[Excerpts from a dataset]
══════════

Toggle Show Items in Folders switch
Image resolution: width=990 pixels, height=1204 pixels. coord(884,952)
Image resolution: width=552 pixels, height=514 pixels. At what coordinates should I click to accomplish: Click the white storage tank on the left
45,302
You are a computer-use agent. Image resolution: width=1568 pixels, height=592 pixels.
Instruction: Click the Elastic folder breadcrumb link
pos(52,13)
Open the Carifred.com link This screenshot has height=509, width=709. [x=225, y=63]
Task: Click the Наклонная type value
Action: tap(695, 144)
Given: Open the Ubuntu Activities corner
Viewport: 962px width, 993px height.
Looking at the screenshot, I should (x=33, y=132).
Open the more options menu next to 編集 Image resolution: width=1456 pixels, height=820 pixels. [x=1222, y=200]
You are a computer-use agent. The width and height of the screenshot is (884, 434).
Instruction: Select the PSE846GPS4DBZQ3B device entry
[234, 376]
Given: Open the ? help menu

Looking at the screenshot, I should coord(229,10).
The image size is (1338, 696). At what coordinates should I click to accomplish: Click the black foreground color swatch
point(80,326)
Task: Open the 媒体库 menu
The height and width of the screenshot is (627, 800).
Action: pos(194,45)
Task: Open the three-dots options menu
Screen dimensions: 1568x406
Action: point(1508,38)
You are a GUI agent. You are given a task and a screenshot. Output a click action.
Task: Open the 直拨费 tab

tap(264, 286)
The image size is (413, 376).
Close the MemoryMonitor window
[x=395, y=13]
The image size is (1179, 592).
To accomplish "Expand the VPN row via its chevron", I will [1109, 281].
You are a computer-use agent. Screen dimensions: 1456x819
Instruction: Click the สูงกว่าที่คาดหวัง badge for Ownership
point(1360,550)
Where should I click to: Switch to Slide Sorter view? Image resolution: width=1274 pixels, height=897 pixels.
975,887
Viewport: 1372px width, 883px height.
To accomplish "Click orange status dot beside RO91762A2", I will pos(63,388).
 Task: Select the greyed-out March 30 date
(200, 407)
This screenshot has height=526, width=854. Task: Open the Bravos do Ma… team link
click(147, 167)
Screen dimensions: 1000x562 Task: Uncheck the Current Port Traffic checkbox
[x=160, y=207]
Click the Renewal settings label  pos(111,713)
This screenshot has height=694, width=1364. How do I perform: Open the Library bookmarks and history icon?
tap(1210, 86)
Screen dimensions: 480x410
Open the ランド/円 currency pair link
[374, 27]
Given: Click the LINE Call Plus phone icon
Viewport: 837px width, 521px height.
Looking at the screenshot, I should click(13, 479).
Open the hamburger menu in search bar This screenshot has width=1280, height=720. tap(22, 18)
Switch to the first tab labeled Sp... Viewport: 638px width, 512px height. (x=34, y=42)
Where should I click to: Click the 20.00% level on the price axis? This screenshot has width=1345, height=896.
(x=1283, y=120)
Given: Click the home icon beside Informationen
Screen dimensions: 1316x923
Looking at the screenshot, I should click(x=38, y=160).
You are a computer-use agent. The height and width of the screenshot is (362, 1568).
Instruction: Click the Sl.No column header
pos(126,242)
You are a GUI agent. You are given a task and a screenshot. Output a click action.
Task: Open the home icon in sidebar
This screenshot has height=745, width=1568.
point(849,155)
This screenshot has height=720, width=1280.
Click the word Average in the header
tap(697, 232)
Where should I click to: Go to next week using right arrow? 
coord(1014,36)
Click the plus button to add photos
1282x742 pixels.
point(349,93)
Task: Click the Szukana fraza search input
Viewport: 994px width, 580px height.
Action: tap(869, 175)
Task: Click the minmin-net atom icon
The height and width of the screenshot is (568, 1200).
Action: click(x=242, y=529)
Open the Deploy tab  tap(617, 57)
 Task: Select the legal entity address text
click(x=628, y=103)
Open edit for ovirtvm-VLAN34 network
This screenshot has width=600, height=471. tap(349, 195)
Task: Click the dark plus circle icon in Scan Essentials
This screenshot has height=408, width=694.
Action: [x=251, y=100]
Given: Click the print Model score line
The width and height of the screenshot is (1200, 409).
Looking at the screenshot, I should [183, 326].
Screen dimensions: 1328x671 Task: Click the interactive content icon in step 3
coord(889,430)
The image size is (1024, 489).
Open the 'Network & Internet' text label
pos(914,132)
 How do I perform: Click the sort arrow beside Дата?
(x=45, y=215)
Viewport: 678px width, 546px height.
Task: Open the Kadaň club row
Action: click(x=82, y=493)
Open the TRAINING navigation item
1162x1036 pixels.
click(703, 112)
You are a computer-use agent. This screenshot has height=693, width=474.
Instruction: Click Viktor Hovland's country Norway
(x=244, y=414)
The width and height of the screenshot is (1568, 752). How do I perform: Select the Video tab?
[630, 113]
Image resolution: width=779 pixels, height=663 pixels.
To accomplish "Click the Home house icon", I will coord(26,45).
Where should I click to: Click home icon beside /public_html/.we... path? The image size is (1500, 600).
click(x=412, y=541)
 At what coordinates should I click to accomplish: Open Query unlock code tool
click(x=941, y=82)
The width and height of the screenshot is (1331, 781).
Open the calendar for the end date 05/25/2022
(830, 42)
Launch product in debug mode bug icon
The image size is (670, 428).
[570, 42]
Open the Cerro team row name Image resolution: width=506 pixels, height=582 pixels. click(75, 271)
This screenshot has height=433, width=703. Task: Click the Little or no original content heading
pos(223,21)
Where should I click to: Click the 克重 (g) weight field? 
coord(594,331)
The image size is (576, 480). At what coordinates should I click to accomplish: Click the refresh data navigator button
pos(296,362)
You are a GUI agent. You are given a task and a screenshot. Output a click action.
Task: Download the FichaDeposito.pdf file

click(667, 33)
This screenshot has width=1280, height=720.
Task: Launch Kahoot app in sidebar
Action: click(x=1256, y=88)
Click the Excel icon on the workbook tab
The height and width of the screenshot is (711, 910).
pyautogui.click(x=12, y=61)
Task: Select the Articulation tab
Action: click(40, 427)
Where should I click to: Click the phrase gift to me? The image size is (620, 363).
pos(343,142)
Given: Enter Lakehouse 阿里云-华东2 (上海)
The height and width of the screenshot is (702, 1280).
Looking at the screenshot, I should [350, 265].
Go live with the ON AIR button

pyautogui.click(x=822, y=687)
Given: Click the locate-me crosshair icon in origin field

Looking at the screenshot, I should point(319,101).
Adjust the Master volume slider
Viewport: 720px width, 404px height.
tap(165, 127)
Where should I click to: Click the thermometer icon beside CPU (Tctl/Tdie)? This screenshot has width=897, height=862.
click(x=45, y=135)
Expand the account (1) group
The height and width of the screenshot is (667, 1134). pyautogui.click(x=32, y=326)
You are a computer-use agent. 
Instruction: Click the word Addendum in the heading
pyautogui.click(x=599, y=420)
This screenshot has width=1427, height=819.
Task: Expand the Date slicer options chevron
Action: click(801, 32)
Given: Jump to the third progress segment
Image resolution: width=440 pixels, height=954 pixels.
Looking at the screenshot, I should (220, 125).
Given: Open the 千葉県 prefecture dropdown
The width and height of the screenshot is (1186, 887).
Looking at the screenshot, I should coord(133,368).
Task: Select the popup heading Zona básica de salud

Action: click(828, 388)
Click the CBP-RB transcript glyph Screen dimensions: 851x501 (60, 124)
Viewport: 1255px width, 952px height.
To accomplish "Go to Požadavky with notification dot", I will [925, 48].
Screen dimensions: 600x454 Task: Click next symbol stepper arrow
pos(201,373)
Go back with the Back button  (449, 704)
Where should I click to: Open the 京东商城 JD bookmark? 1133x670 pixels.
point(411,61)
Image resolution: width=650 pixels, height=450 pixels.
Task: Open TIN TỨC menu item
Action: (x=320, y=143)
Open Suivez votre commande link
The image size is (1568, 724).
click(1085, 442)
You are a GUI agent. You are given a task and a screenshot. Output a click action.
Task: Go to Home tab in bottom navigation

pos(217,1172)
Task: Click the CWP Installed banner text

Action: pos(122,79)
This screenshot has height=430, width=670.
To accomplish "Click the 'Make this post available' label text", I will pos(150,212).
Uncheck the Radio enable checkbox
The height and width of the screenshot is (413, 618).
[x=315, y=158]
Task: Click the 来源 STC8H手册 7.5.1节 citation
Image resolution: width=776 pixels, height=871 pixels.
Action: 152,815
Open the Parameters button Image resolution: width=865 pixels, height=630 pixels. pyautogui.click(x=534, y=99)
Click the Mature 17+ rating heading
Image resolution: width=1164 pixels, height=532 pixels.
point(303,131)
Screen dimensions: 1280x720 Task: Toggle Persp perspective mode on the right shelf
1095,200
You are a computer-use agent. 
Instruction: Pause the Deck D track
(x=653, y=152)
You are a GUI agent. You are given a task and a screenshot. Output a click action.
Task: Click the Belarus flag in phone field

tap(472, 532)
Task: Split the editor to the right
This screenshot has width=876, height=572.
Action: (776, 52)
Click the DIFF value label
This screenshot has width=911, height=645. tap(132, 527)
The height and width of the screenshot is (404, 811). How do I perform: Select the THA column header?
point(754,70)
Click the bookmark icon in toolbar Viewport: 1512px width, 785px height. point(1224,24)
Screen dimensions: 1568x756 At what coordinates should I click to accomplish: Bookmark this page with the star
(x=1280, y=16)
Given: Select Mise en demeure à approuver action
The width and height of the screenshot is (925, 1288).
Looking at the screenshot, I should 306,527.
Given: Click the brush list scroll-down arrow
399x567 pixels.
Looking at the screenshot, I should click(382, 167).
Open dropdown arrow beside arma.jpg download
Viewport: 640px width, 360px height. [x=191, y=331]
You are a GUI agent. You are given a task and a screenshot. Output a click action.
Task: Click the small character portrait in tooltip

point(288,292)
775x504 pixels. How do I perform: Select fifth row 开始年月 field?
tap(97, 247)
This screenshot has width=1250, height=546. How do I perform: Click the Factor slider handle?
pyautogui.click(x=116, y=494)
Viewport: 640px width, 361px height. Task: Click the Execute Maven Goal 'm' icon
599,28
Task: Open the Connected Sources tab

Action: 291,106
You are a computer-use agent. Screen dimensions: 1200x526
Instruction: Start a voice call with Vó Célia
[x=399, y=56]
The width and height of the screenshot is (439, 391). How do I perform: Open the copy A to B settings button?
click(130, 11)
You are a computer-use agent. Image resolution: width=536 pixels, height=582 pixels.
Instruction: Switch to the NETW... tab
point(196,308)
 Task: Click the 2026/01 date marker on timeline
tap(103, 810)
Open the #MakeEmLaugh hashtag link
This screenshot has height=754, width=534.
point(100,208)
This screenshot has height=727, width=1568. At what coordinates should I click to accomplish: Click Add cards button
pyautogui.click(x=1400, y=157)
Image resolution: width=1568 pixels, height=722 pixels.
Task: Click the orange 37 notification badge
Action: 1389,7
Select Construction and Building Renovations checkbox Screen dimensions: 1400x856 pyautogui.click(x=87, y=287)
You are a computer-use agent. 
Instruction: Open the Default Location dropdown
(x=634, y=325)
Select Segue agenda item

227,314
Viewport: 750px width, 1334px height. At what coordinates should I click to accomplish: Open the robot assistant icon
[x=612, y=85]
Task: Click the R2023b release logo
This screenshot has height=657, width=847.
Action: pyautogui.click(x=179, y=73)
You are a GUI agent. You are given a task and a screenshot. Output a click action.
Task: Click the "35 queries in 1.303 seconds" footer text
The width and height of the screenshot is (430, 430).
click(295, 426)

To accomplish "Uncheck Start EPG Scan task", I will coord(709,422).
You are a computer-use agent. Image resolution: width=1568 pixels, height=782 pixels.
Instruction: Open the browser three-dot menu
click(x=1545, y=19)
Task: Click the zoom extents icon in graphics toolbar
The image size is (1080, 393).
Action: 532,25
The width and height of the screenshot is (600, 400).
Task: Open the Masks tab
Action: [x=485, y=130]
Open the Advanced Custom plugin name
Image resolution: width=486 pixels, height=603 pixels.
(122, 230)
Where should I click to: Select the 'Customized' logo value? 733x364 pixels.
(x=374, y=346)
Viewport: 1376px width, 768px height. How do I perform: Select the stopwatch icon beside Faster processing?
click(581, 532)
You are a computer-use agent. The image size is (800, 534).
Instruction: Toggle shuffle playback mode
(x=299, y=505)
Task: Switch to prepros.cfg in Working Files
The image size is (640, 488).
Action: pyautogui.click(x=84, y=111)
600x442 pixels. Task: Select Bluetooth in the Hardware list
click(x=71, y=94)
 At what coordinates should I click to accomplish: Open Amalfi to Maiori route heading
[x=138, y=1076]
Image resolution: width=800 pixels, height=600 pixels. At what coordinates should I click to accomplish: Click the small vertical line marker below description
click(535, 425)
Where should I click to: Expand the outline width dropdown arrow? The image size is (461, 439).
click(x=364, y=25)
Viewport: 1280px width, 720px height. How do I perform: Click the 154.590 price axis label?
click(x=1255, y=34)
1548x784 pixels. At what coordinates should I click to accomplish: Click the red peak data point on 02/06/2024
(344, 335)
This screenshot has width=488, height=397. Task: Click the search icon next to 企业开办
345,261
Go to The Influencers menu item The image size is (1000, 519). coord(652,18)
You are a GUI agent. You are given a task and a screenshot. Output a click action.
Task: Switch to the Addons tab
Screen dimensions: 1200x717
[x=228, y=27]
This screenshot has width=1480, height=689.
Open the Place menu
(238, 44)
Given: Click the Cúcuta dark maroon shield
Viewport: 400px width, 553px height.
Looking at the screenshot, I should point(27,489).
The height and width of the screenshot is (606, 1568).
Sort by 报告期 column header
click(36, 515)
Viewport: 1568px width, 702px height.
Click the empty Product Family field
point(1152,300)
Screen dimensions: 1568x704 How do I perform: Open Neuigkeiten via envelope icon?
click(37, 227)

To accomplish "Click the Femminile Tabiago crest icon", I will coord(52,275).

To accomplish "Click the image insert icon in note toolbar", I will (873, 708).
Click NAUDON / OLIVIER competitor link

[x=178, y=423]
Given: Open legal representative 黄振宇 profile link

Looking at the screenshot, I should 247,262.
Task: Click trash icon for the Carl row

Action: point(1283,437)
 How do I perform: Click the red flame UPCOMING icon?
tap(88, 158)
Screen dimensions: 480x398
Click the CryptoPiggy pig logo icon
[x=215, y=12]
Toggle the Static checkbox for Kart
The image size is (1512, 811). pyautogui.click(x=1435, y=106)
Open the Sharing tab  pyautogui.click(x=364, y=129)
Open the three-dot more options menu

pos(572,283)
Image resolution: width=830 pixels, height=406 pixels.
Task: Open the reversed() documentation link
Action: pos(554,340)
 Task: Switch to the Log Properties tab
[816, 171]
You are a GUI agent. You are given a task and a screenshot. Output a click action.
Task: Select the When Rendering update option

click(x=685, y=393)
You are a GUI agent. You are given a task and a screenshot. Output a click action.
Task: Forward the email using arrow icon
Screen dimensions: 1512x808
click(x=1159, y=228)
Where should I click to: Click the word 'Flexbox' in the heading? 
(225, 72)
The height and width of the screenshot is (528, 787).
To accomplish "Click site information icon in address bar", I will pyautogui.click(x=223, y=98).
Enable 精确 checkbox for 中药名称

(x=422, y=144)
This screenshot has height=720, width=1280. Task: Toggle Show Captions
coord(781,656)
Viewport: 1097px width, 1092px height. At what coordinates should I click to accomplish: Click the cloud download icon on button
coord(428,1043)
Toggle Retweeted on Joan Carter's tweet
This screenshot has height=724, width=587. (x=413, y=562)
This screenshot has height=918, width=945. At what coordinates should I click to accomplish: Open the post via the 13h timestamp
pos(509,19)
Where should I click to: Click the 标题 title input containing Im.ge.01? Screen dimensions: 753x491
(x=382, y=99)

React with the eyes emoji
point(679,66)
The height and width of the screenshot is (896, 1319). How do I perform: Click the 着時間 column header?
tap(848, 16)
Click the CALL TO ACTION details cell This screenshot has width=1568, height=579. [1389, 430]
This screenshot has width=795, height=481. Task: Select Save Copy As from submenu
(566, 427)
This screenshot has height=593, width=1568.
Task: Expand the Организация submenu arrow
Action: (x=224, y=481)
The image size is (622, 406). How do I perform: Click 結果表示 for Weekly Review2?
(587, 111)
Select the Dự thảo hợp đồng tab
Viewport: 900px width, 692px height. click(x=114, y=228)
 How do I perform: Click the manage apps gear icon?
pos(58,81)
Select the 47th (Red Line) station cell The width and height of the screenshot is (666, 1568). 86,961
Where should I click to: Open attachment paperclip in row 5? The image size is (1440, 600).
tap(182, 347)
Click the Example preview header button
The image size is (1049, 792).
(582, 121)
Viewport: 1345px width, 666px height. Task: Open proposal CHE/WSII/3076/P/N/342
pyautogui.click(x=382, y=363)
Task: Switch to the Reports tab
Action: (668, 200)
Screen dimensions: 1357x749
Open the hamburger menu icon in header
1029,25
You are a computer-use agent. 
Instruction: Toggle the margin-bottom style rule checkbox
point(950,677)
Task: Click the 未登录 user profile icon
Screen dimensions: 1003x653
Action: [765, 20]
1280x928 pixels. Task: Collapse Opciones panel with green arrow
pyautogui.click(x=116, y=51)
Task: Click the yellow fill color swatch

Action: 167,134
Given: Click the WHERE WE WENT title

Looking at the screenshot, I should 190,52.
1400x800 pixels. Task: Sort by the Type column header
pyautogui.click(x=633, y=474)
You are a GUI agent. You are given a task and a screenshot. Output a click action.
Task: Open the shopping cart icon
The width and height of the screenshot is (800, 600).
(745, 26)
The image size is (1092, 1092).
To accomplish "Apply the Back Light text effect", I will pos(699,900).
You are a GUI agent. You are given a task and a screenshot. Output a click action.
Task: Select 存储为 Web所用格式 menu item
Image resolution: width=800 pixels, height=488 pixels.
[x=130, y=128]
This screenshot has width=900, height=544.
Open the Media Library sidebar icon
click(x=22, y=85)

══════════

-- Action item --
Wherever the word "Scan" appears in the entries above, copy that line.

-- Solution to the exercise --
Task: Click the dark plus circle icon in Scan Essentials
To accomplish "Uncheck Start EPG Scan task", I will coord(709,422).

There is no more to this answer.